Non un «buco nero» di abusivismo e povertà, o una casbah fuori controllo, quindi, ma piuttosto un dedalo di strade in cui si mischiano palazzi Aler, stabili residenziali, che passano di mano a prezzi vicini ai 4mila500 euro al metro quadro da quando è stata inaugurata la nuova stazione Argonne della M4.

Non a caso la zona era stata presa di mira dai «ragazzi» del Collettivo Lambretta che nel 2012, in via Apollodoro e in piazzale Ferravilla, avevano occupato due villette Aler per poi spostarsi, poco lontano, nell'ex sede dell'istituto Rizzoli per l'insegnamento delle arti grafiche in piazza Occhialini. Quel periodo, dal punto di vista dell'ordine pubblico, resta davvero indimenticabile per i residenti e naturalmente per le forze dell'ordine.

Capita anche qui, e non di rado, di notare rifiuti ingombranti abbandonati fuori dai palazzi, soprattutto da quando, da due anni, dei cestini stradali di via Carlo Forlanini ne è rimasto solo uno, mentre hanno tolto quelli in via Amadeo. La scusa è che disincentiverebbero la raccolta differenziata. Il risultato: i marciapiedi sono pieni di deiezioni canine che nessuno pulisce. O di cocci di bottiglie perché di notte è diventato un luogo di ritrovo per chi vuole fare baldoria, senza contare l'intensa attività di spaccio da cui ovviamente non è immune nemmeno questa zona di Milano.

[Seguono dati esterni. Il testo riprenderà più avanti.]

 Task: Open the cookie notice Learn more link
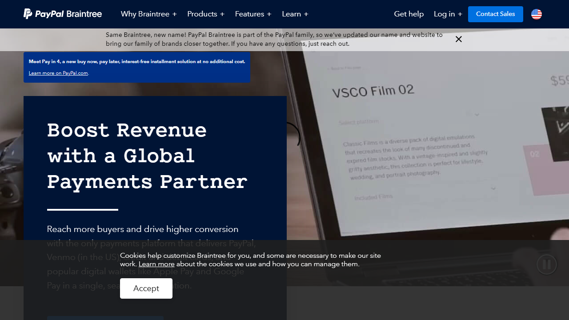pyautogui.click(x=156, y=264)
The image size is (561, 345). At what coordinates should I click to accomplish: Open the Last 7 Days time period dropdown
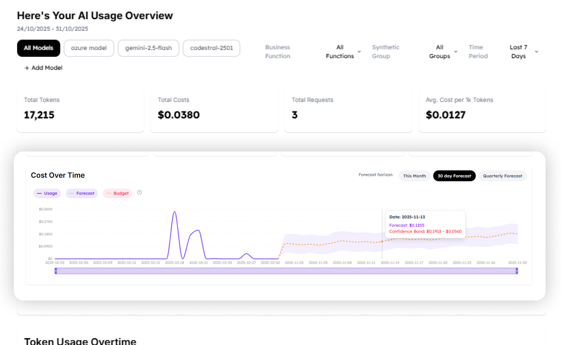[x=518, y=52]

Non sorprende quindi che, anche in un area dalla «copertina» così piacevole e vagamente retrò, si nascondano sacche di profondo disagio. Lo stesso che può aver spinto una donna a mettere al mondo una neonata per poi abbandonarla, immediatamente dopo il parto, accanto a un cassonetto nella speranza che qualcuno la trovasse e le salvasse la vita.

Una madre che potrebbe essere di etnia sinti (quindi nomade) ma anche semplicemente vittima di quella povertà, economica e mentale, che non fa vedere a un palmo dal proprio naso. Persino nella Milano mitteleuropea del sindaco Sala.